▶ Exercise: If pictures appear in the lines below, skip them and copy exactly the lines from the one containing "News & Blogs (101, 1912)" through the one containing "Learn how your comment data is processed.", and nothing else.

___ Information provided

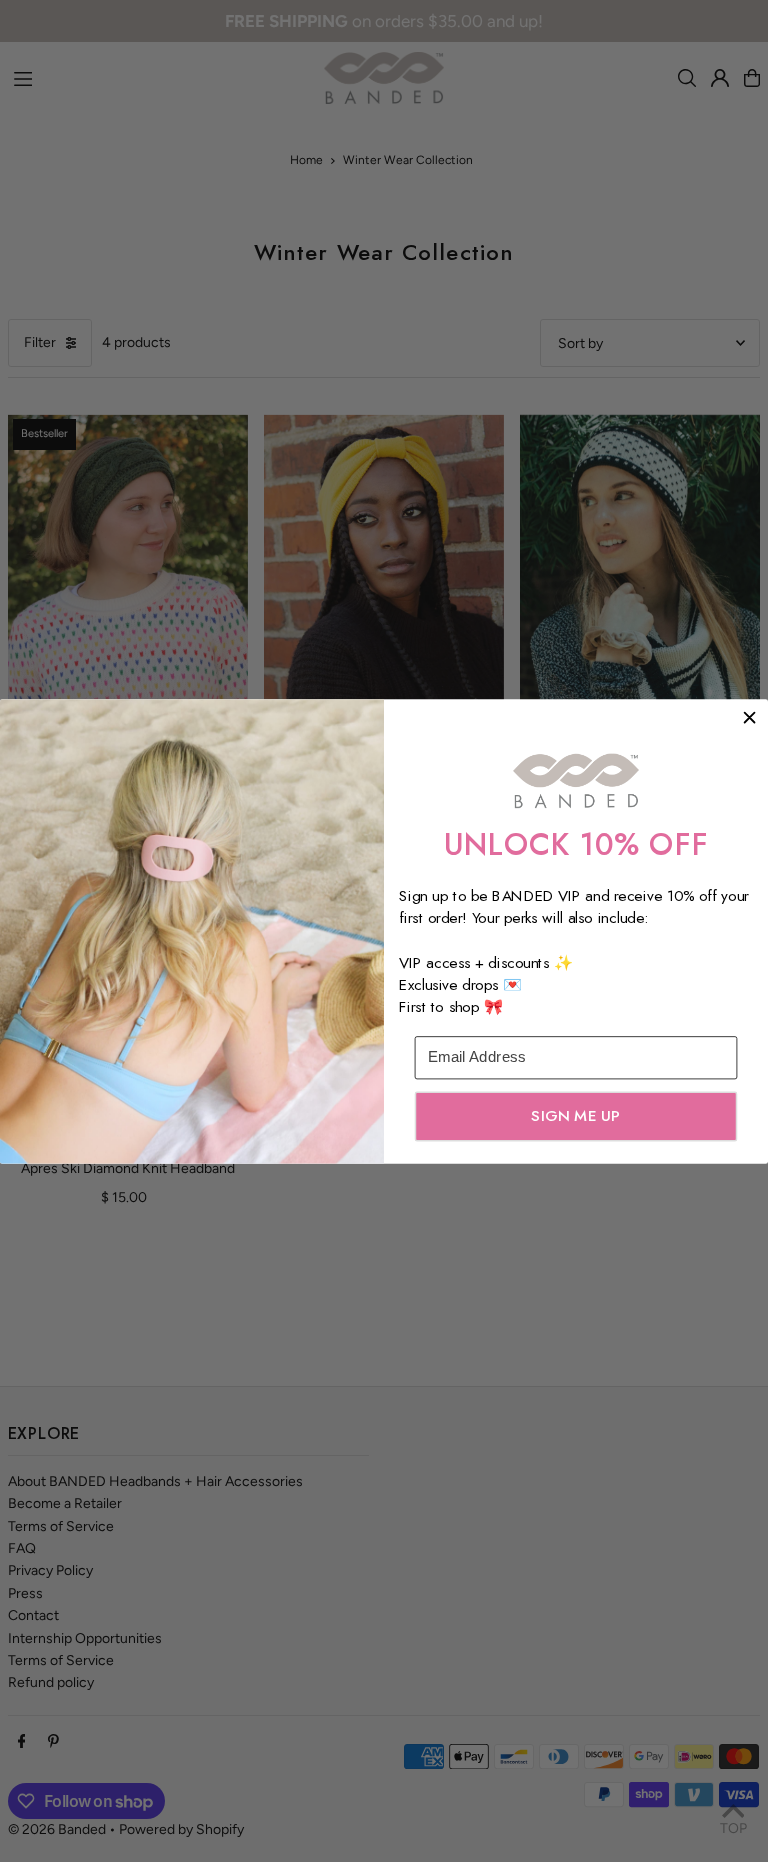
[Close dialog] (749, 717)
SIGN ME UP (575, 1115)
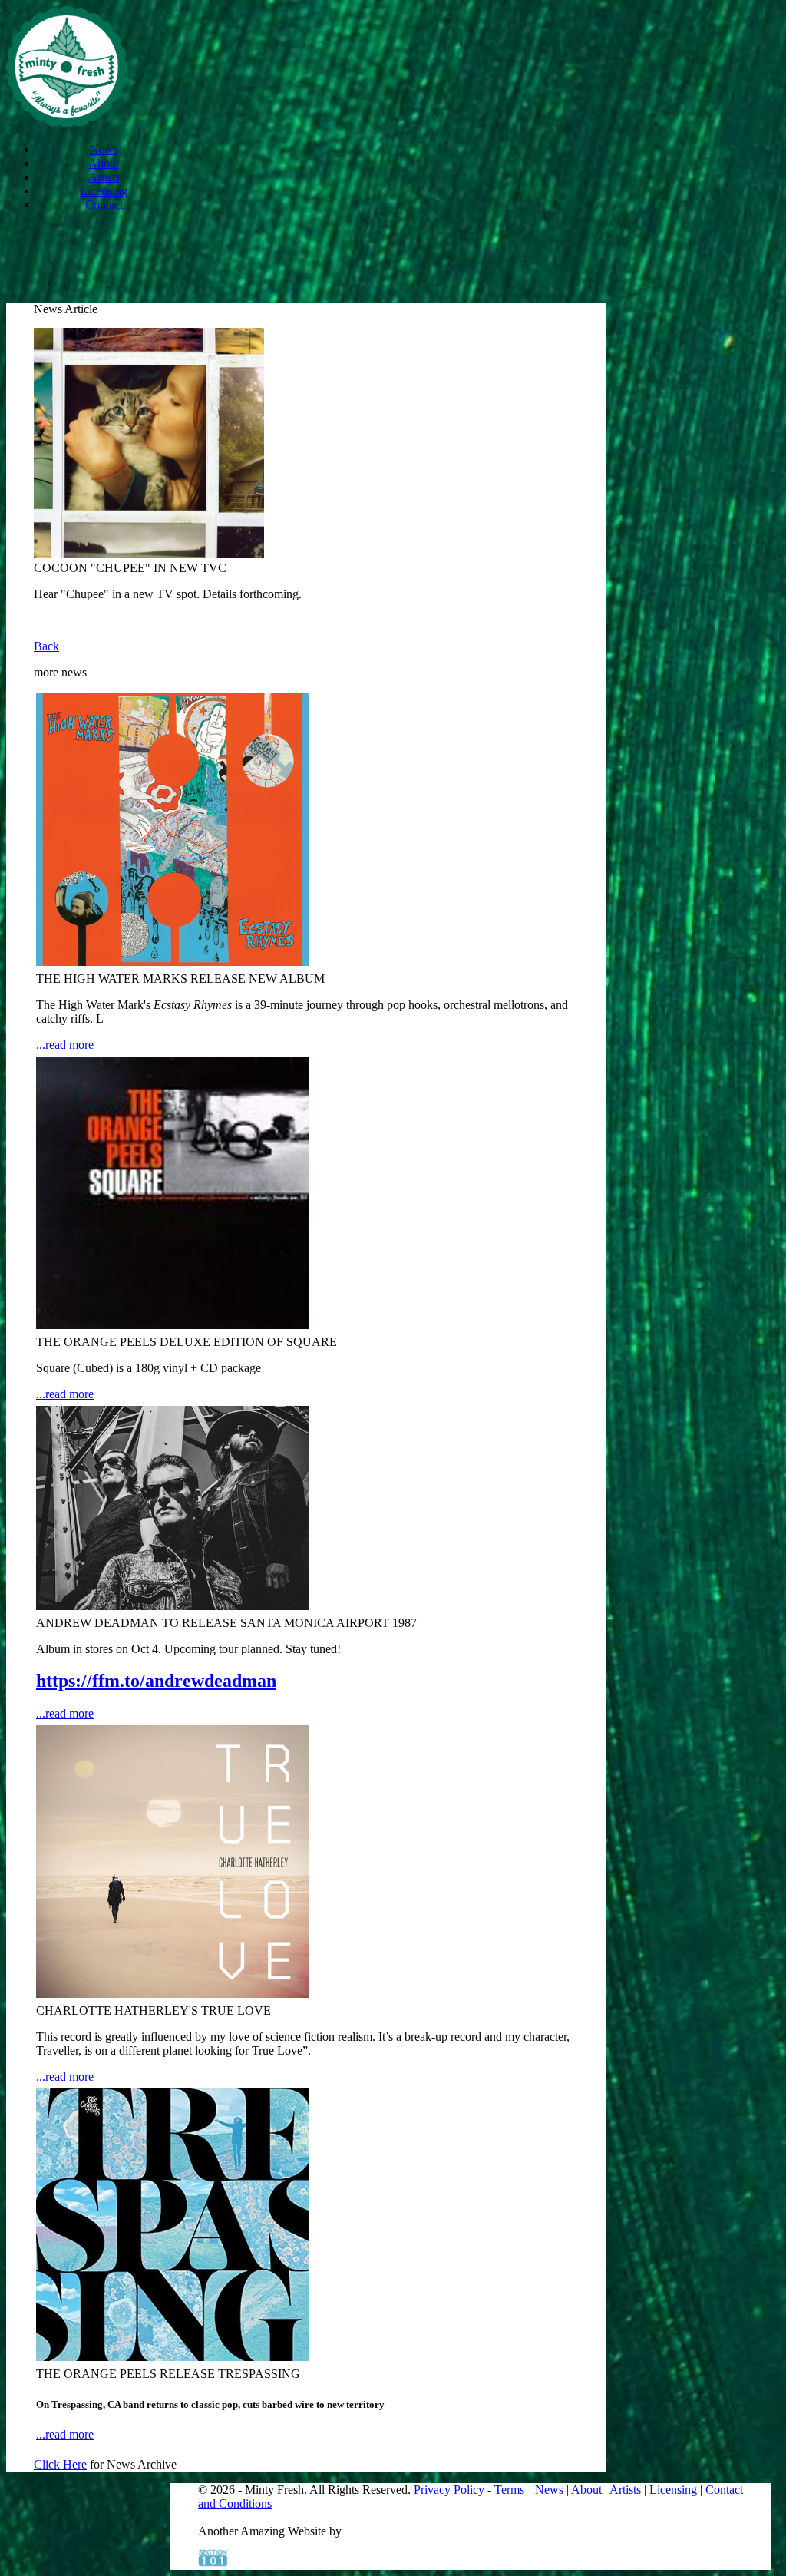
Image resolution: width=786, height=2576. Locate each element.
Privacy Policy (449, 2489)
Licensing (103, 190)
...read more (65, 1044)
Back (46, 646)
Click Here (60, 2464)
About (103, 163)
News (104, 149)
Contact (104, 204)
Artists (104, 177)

______
___ Information provided

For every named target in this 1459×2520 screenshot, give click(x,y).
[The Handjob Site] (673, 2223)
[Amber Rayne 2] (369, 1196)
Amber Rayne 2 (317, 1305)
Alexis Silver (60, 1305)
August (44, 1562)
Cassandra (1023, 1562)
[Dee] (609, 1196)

______
___ Information provided

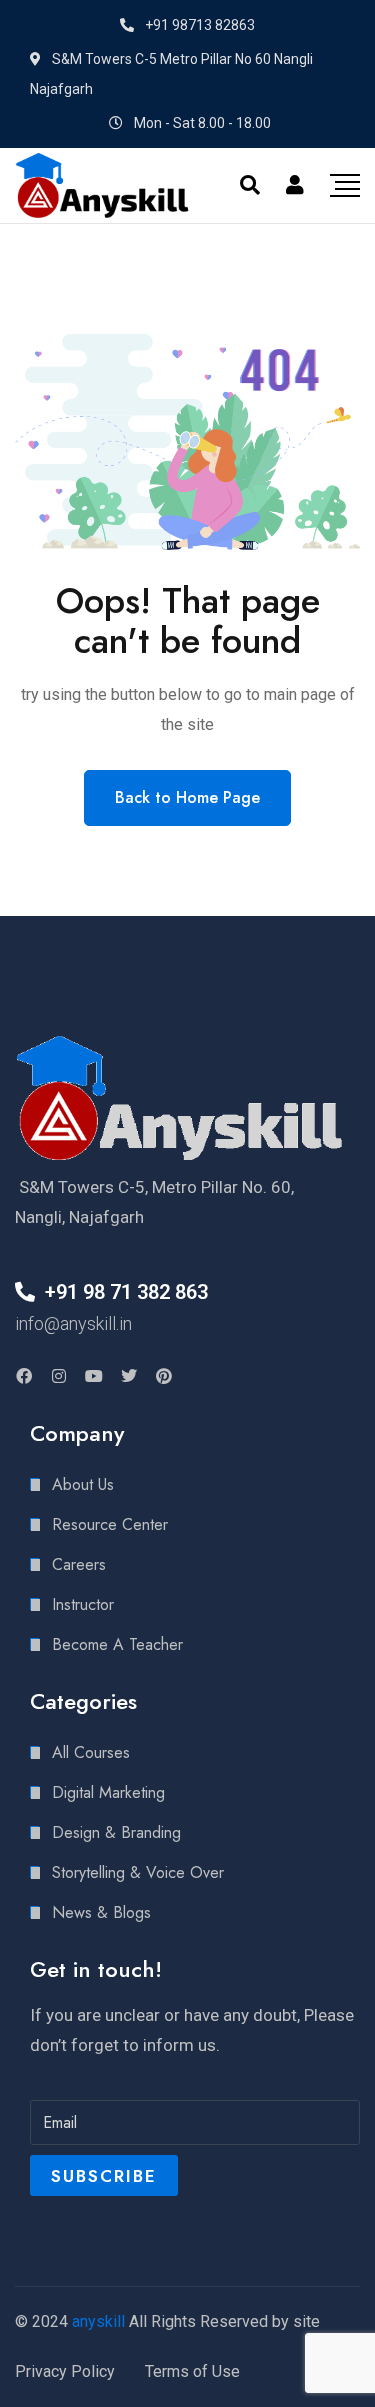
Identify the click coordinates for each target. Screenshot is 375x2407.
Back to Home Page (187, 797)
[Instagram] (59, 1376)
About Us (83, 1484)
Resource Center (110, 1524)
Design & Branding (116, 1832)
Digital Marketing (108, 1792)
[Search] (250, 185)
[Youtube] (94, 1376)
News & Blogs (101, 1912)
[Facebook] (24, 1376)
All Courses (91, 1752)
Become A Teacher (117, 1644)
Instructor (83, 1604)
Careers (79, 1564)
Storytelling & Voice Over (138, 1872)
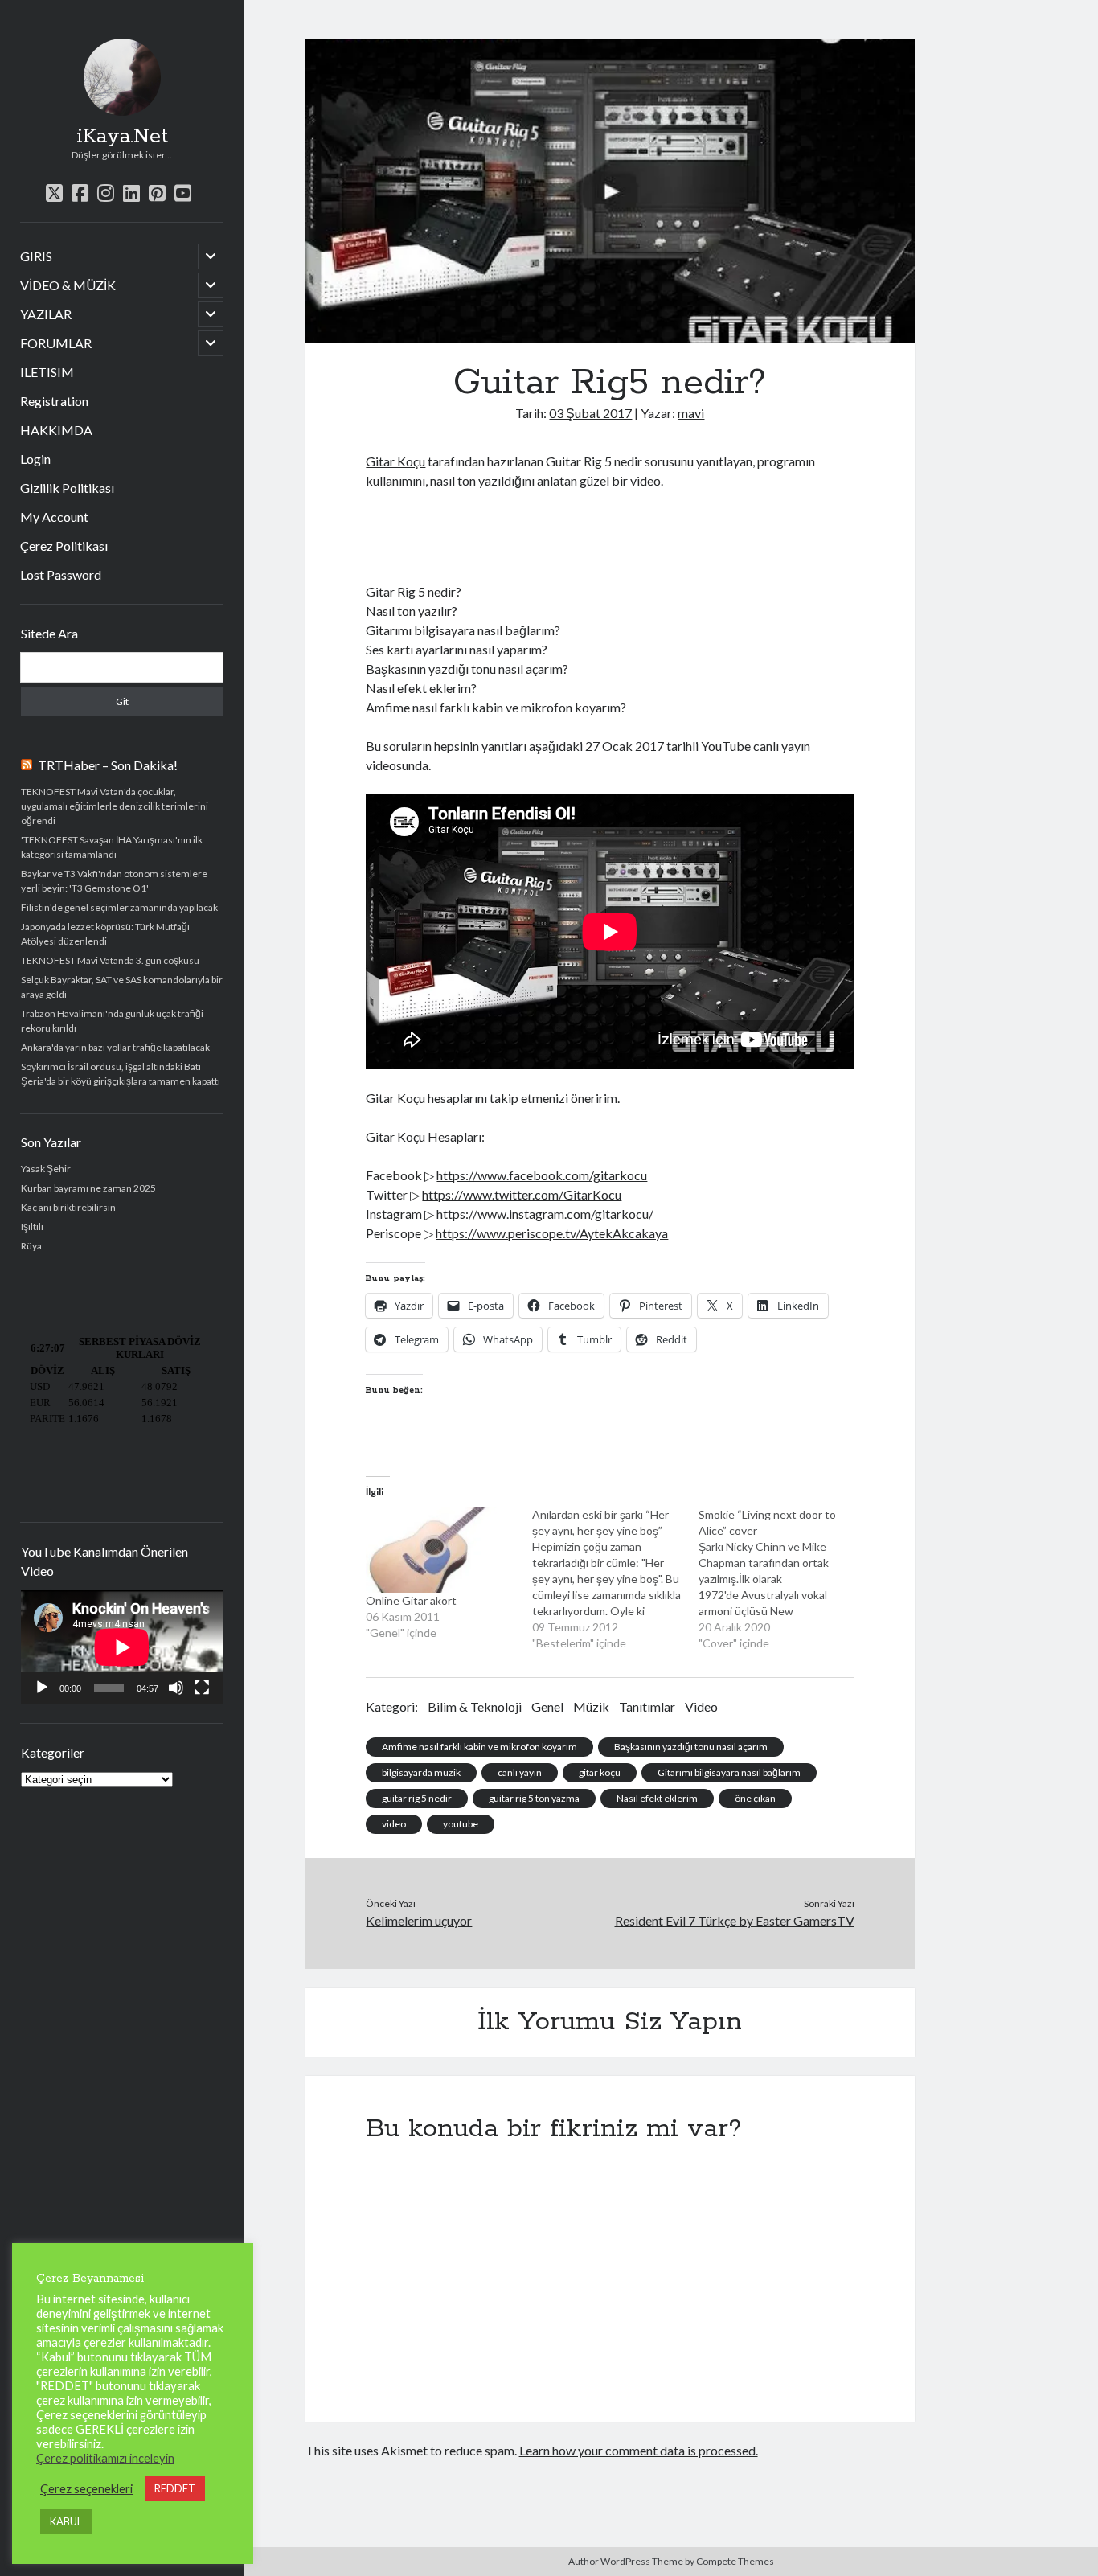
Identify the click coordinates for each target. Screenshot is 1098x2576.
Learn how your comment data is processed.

______

▶ Completed exercise:
News & Blogs (101, 1912)
[Facebook] (24, 1376)
All Courses (91, 1752)
Become A Teacher (117, 1644)
Instructor (83, 1604)
Careers (79, 1564)
Storytelling & Voice Over (138, 1872)
Identify the click coordinates for each target. Screenshot is 1098x2576.
Learn how your comment data is processed.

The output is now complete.